May 9th, 2024

With residencies going unfilled, questions arise on international doc restrictions

By KENDALL KING on April 1, 2023.

kking@medicinehatnews.com

Following news that Alberta has 42 vacant post-graduate residency positions so far this year, questions have been raised over restrictions to international medical graduates, or IMGs, seeking residency positions.

Data from the Canadian Resident Matching Service released last week shows Alberta has the highest number of vacant residency positions after the first round of matching in almost a decade.

With another round of matches to follow, there is a chance for the vacant positions to be filled, but there’s also a chance they remain without graduates to do so.

In 2022, Alberta had 17 unmatched residency positions, 11 in family medicine; and across Canada, 115 positions went unmatched, with 99 in family medicine.

Yet, not all graduates who applied for residency were matched with a position.

Of the 2,100 IMGs who applied to complete their post-graduate residency in Canada, 74 per cent were unmatched – a number drawing criticism from some due to the desperate need for new physicians across the country.

To learn why such a high number of graduates are being turned away while residency positions go unfilled, the News reached out to CaRMS CEO John Gallinger.

Gallinger explained that CaRMS, an independent and non-profit organization, facilitates matches between graduates and residency programs offered by the nation’s 17 med schools.

Each year, roughly 6,000 applicants apply to be matched through CaRMS – far more applicants than there are positions available in a given year.

Of the available positions, 90 per cent are reserved for Canadian medical graduates, or CMGs, and the remaining 10 per cent for IMGs.

“The number of positions available to Canadian medical graduates is just a little bit more than the number of Canadian medical graduates in any given year,” Gallinger told the News. “And so, there are fewer positions available that international medical graduates are eligible for than there are international medical graduates applying.”

Gallinger confirmed CaRMS has no say in the number of positions reserved for CMGs and IMGs; rather those numbers are determined through collaboration between each medical school and the health ministry of the province the school is located in, and can change year over year.

In 2022, there were 400 post-graduate residency positions available in Alberta, 383 of which were matched, with CMGs matching 344 positions and IMGs, including U.S. graduates, matching 39.

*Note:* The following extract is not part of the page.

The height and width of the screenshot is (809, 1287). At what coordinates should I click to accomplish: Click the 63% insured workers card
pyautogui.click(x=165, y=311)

Recognizing the need to increase provincial residency matches, Health Minister Jason Copping announced mid-March the province is investing $113 million in the creation of 100 additional residency positions over the next three years, 30 of which will be reserved for IMGs.

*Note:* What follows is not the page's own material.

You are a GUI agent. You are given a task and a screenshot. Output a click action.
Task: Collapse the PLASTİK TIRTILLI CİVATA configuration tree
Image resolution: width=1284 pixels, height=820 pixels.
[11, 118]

“The process is undergoing a change,” Scott Johnston, press secretary for Copping, told CTV News in a statement. “(Minister Copping) has already asked the department to work with the deans to make sure that if there are any unfilled spaces, they offer them up to the best available IMGs because of the need to train more doctors.”

Currently in Medicine Hat, no post-graduate residency positions are reserved for post-graduate IMGs, however multiple recruiting residency positions are available within the city.

Recruiting residents are doctors who have already graduated and completed a residency program in an international country, but want to practice in Canada, and therefore must go through the Alberta International Medical Graduate Program to confirm they meet the Canadian standard for physicians.